- _Material supplied_:
******************************

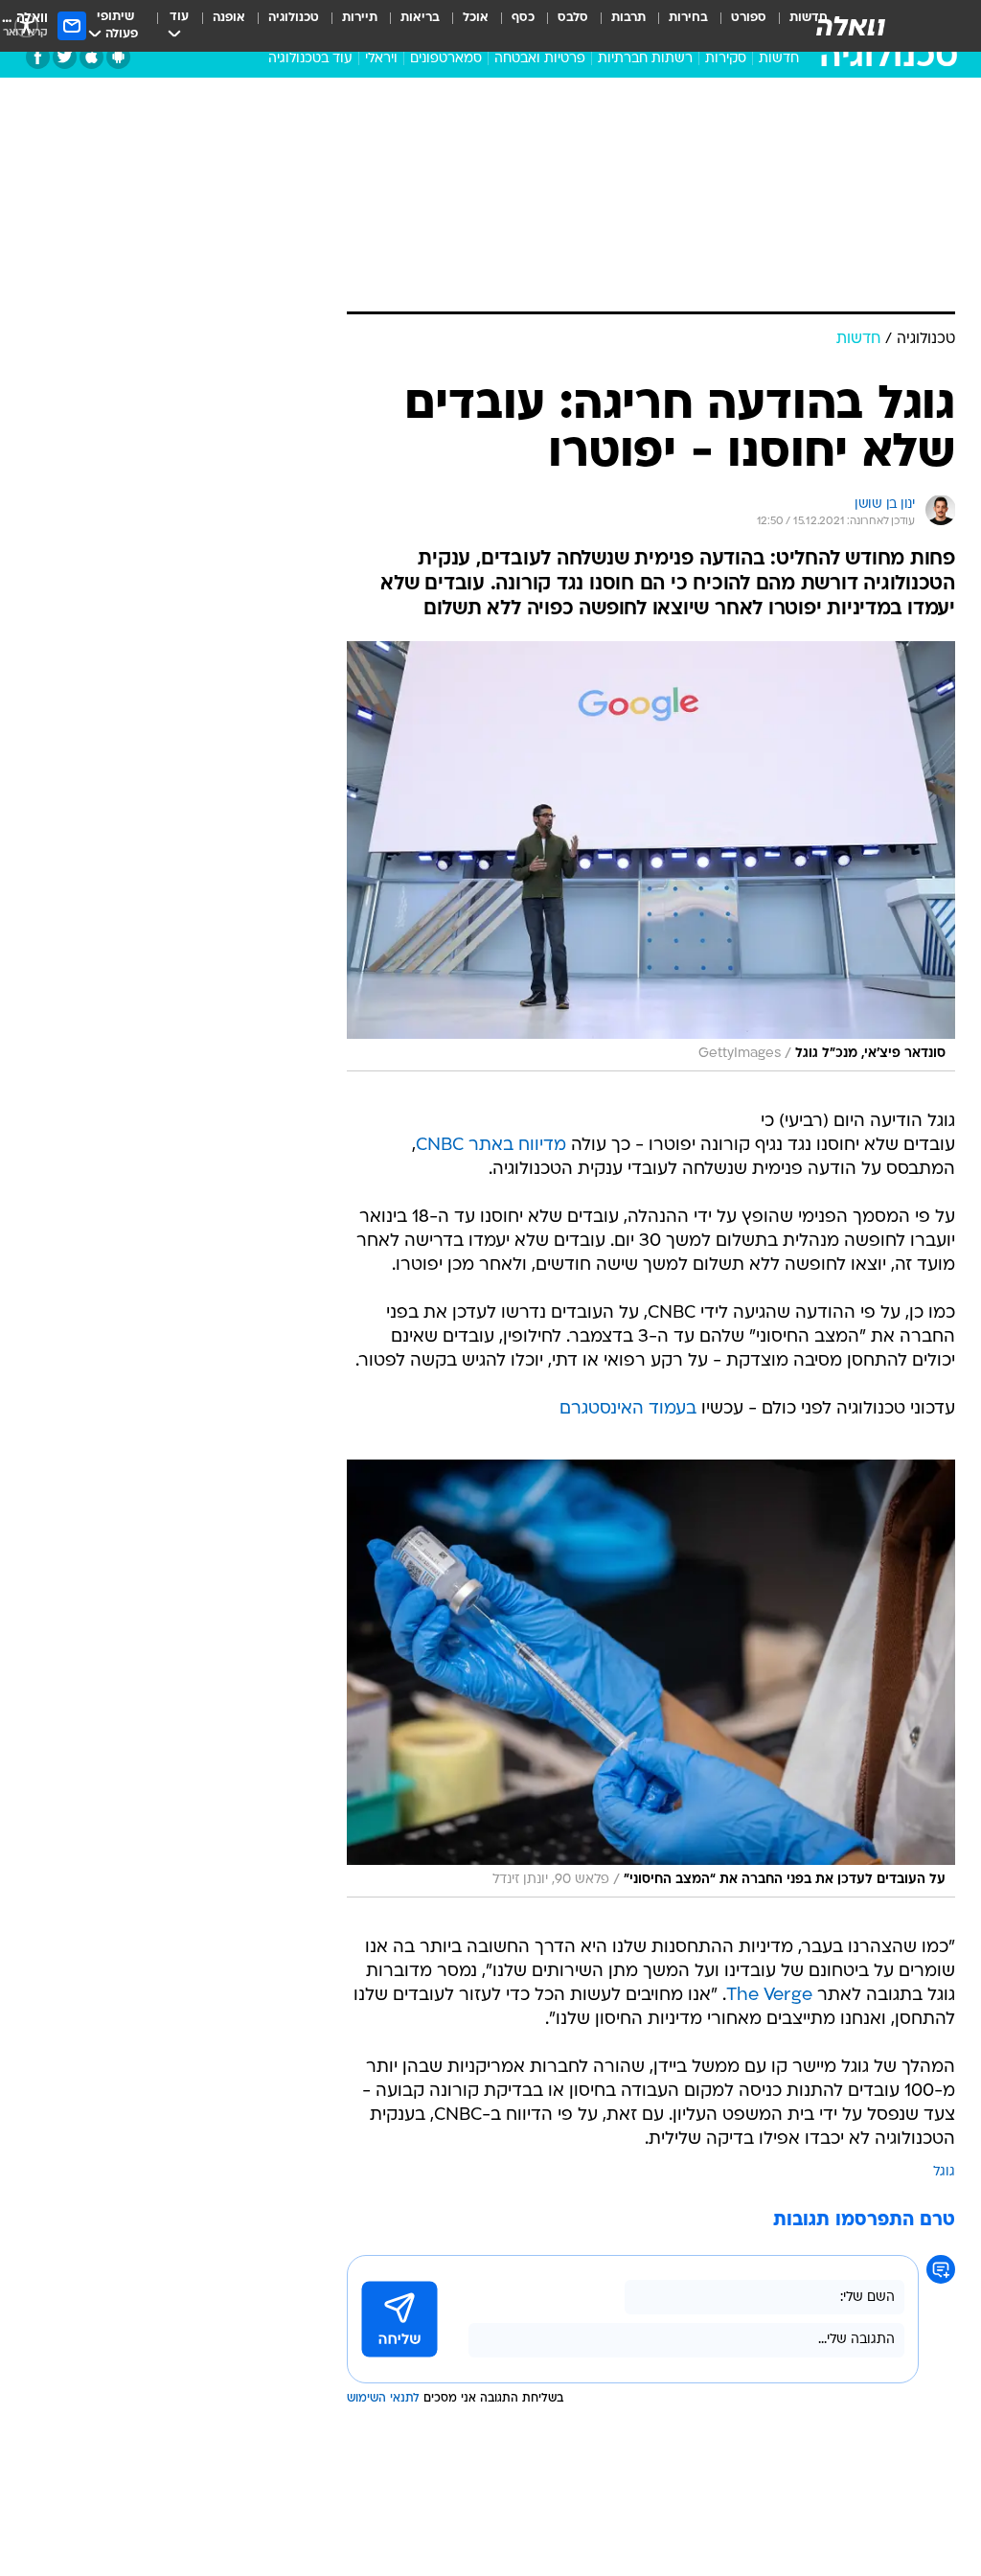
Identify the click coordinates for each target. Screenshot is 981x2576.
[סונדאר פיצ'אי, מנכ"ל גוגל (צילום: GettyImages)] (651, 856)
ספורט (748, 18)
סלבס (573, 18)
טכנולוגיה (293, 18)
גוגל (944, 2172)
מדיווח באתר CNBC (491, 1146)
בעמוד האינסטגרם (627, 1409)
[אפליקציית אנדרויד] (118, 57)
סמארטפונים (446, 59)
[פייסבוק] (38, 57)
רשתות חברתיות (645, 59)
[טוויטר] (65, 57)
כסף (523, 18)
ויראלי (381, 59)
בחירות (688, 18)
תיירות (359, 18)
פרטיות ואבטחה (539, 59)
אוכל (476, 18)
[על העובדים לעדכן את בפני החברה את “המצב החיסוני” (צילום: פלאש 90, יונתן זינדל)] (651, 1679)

******************************

- _Exercise goal_:
Your answer should consist only of the lines from the one with "טכנולוגיה (293, 18)" through the end of the data above, reproduced exactly.

- _Written answer_:
טכנולוגיה (293, 18)
גוגל (944, 2172)
מדיווח באתר CNBC (491, 1146)
בעמוד האינסטגרם (627, 1409)
[אפליקציית אנדרויד] (118, 57)
סמארטפונים (446, 59)
[פייסבוק] (38, 57)
רשתות חברתיות (645, 59)
[טוויטר] (65, 57)
כסף (523, 18)
ויראלי (381, 59)
בחירות (688, 18)
תיירות (359, 18)
פרטיות ואבטחה (539, 59)
אוכל (476, 18)
[על העובדים לעדכן את בפני החברה את “המצב החיסוני” (צילום: פלאש 90, יונתן זינדל)] (651, 1679)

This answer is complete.